O império biológico no homem

Desenhos de neurônios feitos por Ramon y Cajal,
médico e histologista espanhol
Lidar com o problema humano, enquanto animal consciente, não é tarefa fácil. Isso se confronta, quase sempre, com visões teológicas, filosóficas, supersticiosas, lendárias etc. E mesmo no meio da filosofia da mente, há linhas distintas de pensamento.

Uma oposição comum na abordagem filosófica da mente é entre John Searle e Daniel Dennett, embora os dois pensadores não defendam aquela como algo etéreo, ou seja, puramente metafísico.

Mas estes conflitos tendem a se esvair quando o problema passa a ser abordado de maneira material, ou melhor, cientificamente. Mais do que abordado, passa a ser “mensurado”.

O império biológico referido no título deste texto não se resume ao homem. A biologia impera em qualquer ser vivo. E o homem, é claro, não se furta a esta característica.

Não há como imaginar o ser humano como uma exceção natural ou incorpórea, imbuído de um espírito além-natureza, como produto de um salto evolutivo da “precariedade” biológica para o tudo espiritual.

Nem há bases mensuráveis para defender que todo ser vivo, por mais primitivo que seja, possui um protoespírito – ou um periespírito.

Quando falo em mensuração, quero falar de base material que possa ser medida por métodos e instrumentos científicos disponíveis.

Afirmar que o homem – por possuir conexões neurais mais complexas que geram uma consciência igualmente mais robusta – é um espírito encarnado, é desconhecer e negar a estrutura anatomofisiológica do órgão central do problema: o cérebro.

Ignora-se, para isso, a existência e funções dos córtices frontal e pré-frontal, do sistema límbico (lobo piriforme, hipocampo, hipotálamo, núcleos da base etc.), dos impulsos elétricos, dos vários neurotransmissores, dos neurorreceptores e de outra gama de estruturas e moléculas.

Mesmo aquele comportamento modulado a partir de uma experiência vivida tem tradução fisiológica. Nenhum comportamento ou reação a um fato externo é concebido à parte da neurobiologia.

Por exemplo, uma sensação exterior, uma vez captada pelos neurorreceptores, transforma-se em impulso elétrico nos neurônios, o que desencadeia uma sucessiva cascata sináptica, por meio de moléculas neurotransmissoras.

E é, grosso modo, este desempenho biológico que torna o homem o que é. Difere-se de outros animais não-humanos por uma diferença de grau (complexidade), não de qualidade (outra “natureza”).
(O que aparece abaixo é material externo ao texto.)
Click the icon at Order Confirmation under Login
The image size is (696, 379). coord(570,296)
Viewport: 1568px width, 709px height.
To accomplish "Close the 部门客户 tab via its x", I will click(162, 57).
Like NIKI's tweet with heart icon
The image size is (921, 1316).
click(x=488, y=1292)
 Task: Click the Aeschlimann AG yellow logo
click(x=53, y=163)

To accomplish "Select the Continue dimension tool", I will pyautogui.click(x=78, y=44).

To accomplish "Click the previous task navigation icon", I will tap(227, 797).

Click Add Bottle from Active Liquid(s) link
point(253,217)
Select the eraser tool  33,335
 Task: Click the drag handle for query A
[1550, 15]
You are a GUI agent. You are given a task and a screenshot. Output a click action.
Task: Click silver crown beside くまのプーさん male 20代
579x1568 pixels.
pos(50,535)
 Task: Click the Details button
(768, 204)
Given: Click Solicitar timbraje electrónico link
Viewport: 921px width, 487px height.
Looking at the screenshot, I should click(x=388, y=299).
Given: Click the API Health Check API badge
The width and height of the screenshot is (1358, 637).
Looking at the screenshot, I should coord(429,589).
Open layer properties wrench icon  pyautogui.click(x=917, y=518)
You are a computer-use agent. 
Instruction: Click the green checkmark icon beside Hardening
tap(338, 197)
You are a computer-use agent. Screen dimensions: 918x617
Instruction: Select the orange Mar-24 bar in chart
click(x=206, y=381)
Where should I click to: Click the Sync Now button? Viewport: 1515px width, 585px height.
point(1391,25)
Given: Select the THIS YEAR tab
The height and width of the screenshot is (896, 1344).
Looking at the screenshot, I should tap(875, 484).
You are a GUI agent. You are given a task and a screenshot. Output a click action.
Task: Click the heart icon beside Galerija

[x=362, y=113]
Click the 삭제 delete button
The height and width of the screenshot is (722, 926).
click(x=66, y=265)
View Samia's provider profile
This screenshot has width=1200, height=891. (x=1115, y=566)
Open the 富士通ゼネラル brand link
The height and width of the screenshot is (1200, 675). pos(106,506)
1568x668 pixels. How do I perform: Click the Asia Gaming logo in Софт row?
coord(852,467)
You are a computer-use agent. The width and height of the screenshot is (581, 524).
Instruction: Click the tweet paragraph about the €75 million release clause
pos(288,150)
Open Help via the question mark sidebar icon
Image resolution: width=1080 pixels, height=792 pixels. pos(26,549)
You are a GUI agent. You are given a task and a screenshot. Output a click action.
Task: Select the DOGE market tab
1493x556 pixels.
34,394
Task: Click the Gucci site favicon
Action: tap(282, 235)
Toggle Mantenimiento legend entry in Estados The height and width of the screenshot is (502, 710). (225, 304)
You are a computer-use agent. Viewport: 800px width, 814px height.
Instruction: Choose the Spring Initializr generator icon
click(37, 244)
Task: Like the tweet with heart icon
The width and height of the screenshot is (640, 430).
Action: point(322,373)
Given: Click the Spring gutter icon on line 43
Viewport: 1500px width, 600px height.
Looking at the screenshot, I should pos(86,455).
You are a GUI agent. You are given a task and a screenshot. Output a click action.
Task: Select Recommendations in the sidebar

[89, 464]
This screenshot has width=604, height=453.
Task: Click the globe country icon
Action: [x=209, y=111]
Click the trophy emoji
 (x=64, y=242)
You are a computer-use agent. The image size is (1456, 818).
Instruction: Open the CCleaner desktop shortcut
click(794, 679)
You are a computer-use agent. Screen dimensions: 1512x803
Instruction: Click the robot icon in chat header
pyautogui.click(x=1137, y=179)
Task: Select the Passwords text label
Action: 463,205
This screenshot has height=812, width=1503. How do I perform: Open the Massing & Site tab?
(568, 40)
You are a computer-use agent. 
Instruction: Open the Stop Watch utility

A neurociência moderna – na qual temos dois representantes brasileiros de ponta, Miguel Nicolelis e Suzana Herculano-Houzel – comprova a cada dia que o pensamento, de forma geral, pode ser mensurado e traduzido objetivamente. E há um “mundo neurológico” ainda a ser descoberto.

A interface cérebro-máquina é um exemplo de que os impulsos nervosos, imperiosos em toda ação que demande o sistema nervoso como um todo (desde a consciência até a motricidade), são “palpáveis”, ou seja, passíveis de entendê-los biologicamente.

É por essa concepção biológica total do homem – e de que o mundo cognoscível é material – que o filósofo da ciência Mario Bunge defende uma psicologia fisiológica. Isto é, aquilo que hoje se chama de neuropsicologia: uma abordagem psicológica que se baseie na estrutura biológica da mente.

Portanto, qualquer abordagem presunçosamente científica do homem que esteja ao largo de sua biologia tem grande chance de se tornar inútil. Nenhum constituinte humano foge à sua biologia.